Como funciona o processo de Embargos à Execução?

 

O processo de embargos à execução é o meio de defesa do executado (devedor) contra uma execução fundada em título executivo (judicial ou, mais frequentemente, extrajudicial).

Com ele, o devedor busca impugnar a validade da execução, reduzir o valor cobrado (excesso) ou extingui-la, apresentando argumentos de fato e de direito sobre inexigibilidade, nulidades, pagamentos, compensações, entre outros.

 

Como funcionam os embargos à execução?

 

Modelo de Embargos à Execução → 

 


♦ Fundamento legal

Os embargos à execução estão disciplinados nos arts. 914 a 920 do CPC.
Ponto-chave do CPC/2015: os embargos podem ser opostos independentemente de penhora, depósito ou caução (art. 914, caput).
O prazo é, em regra, de 15 dias úteis, contado da juntada do mandado de citação (art. 915).


♦ Requisitos para apresentar embargos à execução

  1. Admissibilidade sem garantia do juízo
    Não é necessária penhora, depósito ou caução para propor os embargos (art. 914, §1º).

  2. Prazo
    15 dias úteis a partir da juntada do mandado de citação (art. 915).

  3. Conteúdo e forma
    → Petição fundamentada, reunindo toda a matéria de defesa, com documentos e a indicação de provas (art. 917 inc VI).

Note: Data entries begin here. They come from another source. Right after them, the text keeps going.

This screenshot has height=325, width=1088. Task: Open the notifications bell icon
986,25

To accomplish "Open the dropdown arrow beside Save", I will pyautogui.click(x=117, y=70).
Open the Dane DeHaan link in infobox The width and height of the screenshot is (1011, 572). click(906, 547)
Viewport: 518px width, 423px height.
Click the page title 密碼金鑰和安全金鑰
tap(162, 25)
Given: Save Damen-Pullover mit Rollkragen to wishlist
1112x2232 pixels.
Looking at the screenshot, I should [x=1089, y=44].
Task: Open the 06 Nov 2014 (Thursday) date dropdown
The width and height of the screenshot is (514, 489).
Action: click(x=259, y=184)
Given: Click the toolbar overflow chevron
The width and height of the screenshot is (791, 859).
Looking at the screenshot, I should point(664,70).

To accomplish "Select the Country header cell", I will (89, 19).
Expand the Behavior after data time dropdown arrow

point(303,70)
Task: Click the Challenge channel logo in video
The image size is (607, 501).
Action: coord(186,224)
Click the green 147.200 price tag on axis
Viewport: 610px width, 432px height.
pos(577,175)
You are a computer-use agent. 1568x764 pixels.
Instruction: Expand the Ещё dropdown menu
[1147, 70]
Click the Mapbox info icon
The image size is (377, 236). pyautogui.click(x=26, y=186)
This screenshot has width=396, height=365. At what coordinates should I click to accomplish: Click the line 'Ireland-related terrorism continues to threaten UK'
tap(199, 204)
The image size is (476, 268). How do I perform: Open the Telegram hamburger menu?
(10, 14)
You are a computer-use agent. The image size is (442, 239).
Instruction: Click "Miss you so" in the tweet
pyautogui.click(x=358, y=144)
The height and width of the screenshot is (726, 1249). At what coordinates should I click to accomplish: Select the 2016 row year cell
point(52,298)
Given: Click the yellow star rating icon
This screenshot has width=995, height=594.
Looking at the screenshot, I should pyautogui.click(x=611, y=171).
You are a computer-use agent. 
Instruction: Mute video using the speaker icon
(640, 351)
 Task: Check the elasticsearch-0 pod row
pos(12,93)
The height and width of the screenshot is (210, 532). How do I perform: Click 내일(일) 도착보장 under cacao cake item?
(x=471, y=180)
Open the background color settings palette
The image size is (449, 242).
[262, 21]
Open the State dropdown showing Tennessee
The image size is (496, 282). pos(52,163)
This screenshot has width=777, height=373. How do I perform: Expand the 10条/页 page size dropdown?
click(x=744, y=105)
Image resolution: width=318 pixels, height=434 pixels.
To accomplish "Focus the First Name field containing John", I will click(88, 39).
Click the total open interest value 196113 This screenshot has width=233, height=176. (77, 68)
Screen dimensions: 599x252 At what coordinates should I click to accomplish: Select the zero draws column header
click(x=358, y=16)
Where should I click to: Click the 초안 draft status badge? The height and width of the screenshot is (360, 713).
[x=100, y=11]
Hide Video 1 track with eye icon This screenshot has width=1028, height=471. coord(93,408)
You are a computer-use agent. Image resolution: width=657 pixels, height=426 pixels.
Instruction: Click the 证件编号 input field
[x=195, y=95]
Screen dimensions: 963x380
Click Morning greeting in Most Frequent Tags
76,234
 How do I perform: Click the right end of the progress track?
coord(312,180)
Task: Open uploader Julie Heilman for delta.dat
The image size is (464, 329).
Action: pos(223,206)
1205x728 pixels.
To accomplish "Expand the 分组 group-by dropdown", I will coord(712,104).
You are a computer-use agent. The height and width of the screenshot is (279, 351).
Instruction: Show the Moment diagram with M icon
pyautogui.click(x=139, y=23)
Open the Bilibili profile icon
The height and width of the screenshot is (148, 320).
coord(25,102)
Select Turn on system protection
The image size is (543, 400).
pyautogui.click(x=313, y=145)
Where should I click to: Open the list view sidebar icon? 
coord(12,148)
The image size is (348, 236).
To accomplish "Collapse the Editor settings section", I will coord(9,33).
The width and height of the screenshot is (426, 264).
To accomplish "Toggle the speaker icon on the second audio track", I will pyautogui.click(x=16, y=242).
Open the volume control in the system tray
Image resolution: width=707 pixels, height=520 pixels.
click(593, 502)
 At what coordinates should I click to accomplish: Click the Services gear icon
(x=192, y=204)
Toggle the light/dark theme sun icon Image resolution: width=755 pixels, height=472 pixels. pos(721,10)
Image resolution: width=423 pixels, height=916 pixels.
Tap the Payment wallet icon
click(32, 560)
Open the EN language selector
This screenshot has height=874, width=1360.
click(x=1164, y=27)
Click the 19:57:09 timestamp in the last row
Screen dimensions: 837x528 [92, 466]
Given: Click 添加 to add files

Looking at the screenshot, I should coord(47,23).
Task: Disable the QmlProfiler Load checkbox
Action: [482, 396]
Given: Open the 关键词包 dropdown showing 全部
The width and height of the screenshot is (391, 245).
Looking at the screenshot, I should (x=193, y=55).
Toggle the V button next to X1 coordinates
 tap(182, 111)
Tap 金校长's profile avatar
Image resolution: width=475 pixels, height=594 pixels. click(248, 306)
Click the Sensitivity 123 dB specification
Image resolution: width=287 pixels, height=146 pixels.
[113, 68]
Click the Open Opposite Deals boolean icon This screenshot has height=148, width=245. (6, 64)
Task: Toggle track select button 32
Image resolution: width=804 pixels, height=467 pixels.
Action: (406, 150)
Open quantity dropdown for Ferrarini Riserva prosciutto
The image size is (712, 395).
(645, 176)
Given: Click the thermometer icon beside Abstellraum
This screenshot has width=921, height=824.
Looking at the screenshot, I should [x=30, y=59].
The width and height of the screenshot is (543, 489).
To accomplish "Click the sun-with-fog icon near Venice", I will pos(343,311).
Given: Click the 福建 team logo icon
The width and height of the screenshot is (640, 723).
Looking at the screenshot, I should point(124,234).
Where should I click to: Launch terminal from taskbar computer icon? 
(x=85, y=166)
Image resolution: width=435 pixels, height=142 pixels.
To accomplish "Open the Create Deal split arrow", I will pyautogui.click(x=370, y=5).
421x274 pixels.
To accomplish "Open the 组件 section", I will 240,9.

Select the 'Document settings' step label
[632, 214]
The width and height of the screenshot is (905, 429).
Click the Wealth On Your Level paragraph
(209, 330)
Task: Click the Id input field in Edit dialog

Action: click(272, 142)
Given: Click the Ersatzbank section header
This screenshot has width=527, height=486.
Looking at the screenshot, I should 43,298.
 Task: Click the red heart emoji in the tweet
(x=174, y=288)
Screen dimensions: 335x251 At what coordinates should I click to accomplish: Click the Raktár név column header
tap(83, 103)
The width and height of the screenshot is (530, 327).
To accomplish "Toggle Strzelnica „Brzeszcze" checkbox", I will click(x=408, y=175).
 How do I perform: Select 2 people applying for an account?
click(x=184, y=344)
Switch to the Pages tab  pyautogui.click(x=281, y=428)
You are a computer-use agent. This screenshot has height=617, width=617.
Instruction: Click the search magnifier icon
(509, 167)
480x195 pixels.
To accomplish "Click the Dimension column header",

♦ Matérias que podem ser alegadas (art. 917)

Inexequibilidade do título ou inexigibilidade da obrigação;
Excesso de execução e erros de cálculo/atualização;
Penhora incorreta, avaliação errônea ou nulidades;
Pagamento, novação, compensação, prescrição/decadência;
Qualquer matéria de defesa oponível no processo de conhecimento.


♦ Fases do processo

  1. Citação na execução e atos constritivos (penhora etc.);

  2. Oposição dos embargos (15 dias úteis);

  3. Impugnação do exequente (15 dias úteis – art. 920 inc I);

  4. Provas (se houver controvérsia fática relevante);

  5. Sentença dos embargos: rejeita, acolhe parcial ou totalmente;

  6. Recurso cabível: apelação (art. 1.009).


♦ Efeito suspensivo (art. 919, §1º)

Os embargos não suspendem a execução automaticamente.

O juiz pode conceder efeito suspensivo se simultaneamente:

  1. houver relevância das alegações;

  2. existir risco de dano grave;

  3. a execução estiver garantida por penhora, depósito ou caução suficiente.

→ A garantia do juízo é condição para o efeito suspensivo, não para a admissibilidade dos embargos.


♦ Exemplo prático

Em execução de R$ 80.000,00, o devedor opõe embargos sem depósito, alegando excesso de R$ 15.000,00 e juros abusivos.
→ O juiz recebe os embargos (sem exigir garantia) e nega o efeito suspensivo por ausência de penhora/caução.
→ Após a impugnação do credor e prova pericial, o juiz reconhece excesso e reduz a execução para R$ 65.000,00, prosseguindo quanto ao saldo.


♦ Diferença: embargos à execução × impugnação ao cumprimento de sentença

 

AspectoEmbargos à ExecuçãoImpugnação ao Cumprimento de Sentença
Título Extrajudicial (cheque, nota promissória, contrato etc.) Judicial (sentença/acordo homologado)
Base legal Arts. 914–920 Art. 525 e segs.
Garantia p/ propor Dispensável (art. 914, §1º) Não se exige garantia
Efeito suspensivo Excepcional, com garantia + requisitos (art. 919, §1º) Excepcional, com requisitos análogos (art. 525, §6º)

 

♦ Em resumo 

  • Pode opor embargos sem penhora/depósito/caução (art. 914, caput);

  • Prazo: 15 dias úteis (art. 915);

  • Efeito suspensivo: só se houver probabilidade + risco e garantia do juízo (art. 919, §1º);

  • Resultado: embargos podem ser rejeitados, acolhidos parcialmente (ajuste do valor) ou totalmente (extinção da execução).